KUALA LUMPUR – A Japanese-owned bulk carrier foiled a pirate attack in the Malacca Strait early Tuesday, becoming the third ship hit in the area in three days.
Noel Choong, head of the International Maritime Bureau’s piracy reporting center, said the 26,989-ton freighter was off Indonesia’s Aceh Province when a crew member spotted an unlit 10-meter speedboat approaching the vessel.
“The duty officer raised the alarm and all crew were mustered. They used high-pressure fire hoses and floodlights on the pirates’ boat to scare them off, but the pirates, believed to be armed with guns, still chased them for about five minutes before vanishing,” Choong told Kyodo News.
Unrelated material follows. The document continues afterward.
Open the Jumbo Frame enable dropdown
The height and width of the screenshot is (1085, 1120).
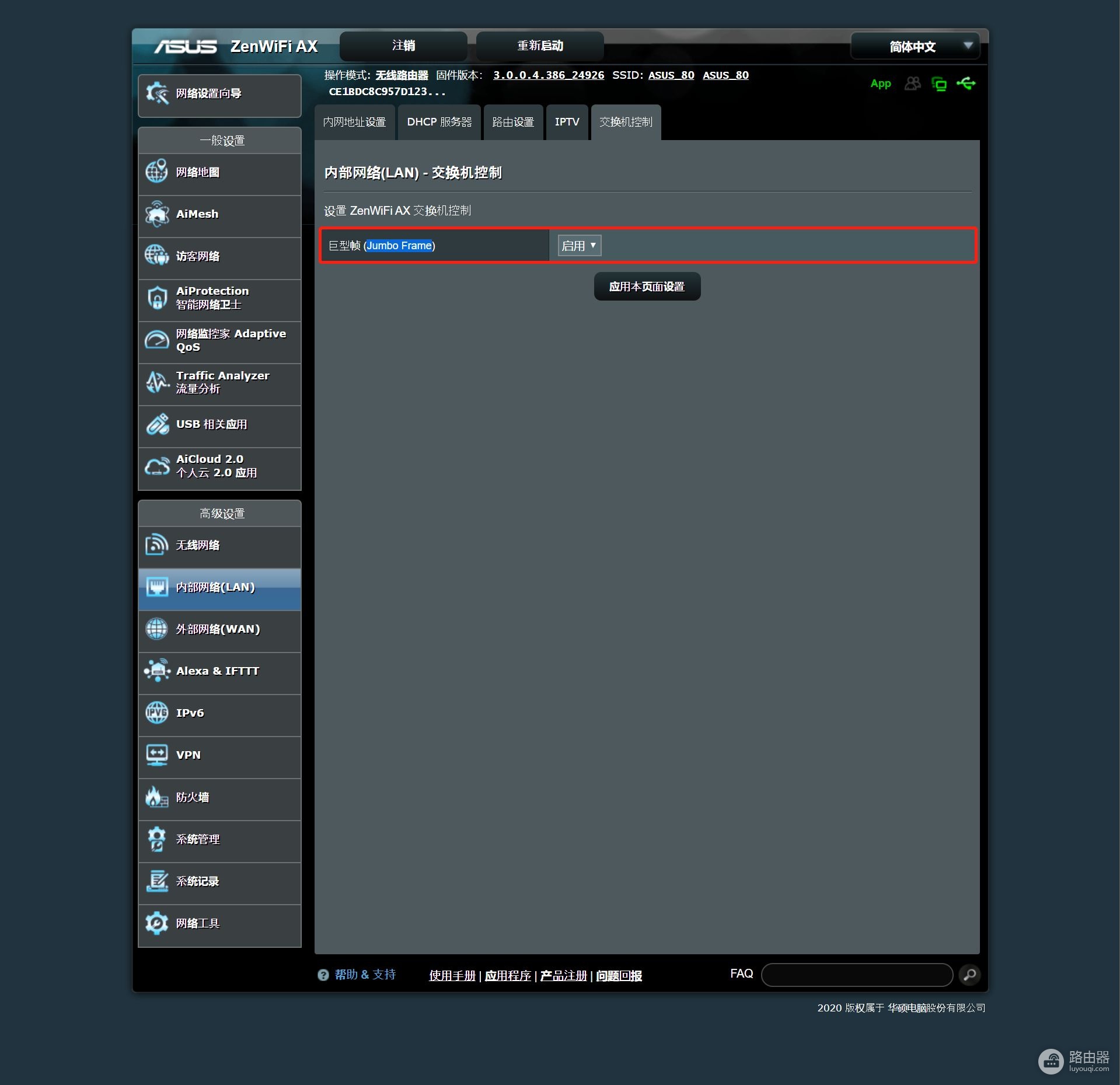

He said the incident occurred at around 4 a.m. No other details were immediately available.
On Sunday, two U.N. chartered ships came under attack in almost the same spot.
Both Indonesian-flagged ships were hired by the U.N. World Food Program to transport construction materials for reconstruction work in Aceh, which was hit by a tsunami in December 2004.
Choong said the first ship was attacked at around 9:45 p.m. Sunday and the second hit at around midnight.
The attacks follow a lull that had raised hopes coordinated patrols by Malaysia, Indonesia and Singapore that began in July 2004 in and around the Malacca Strait were paying off.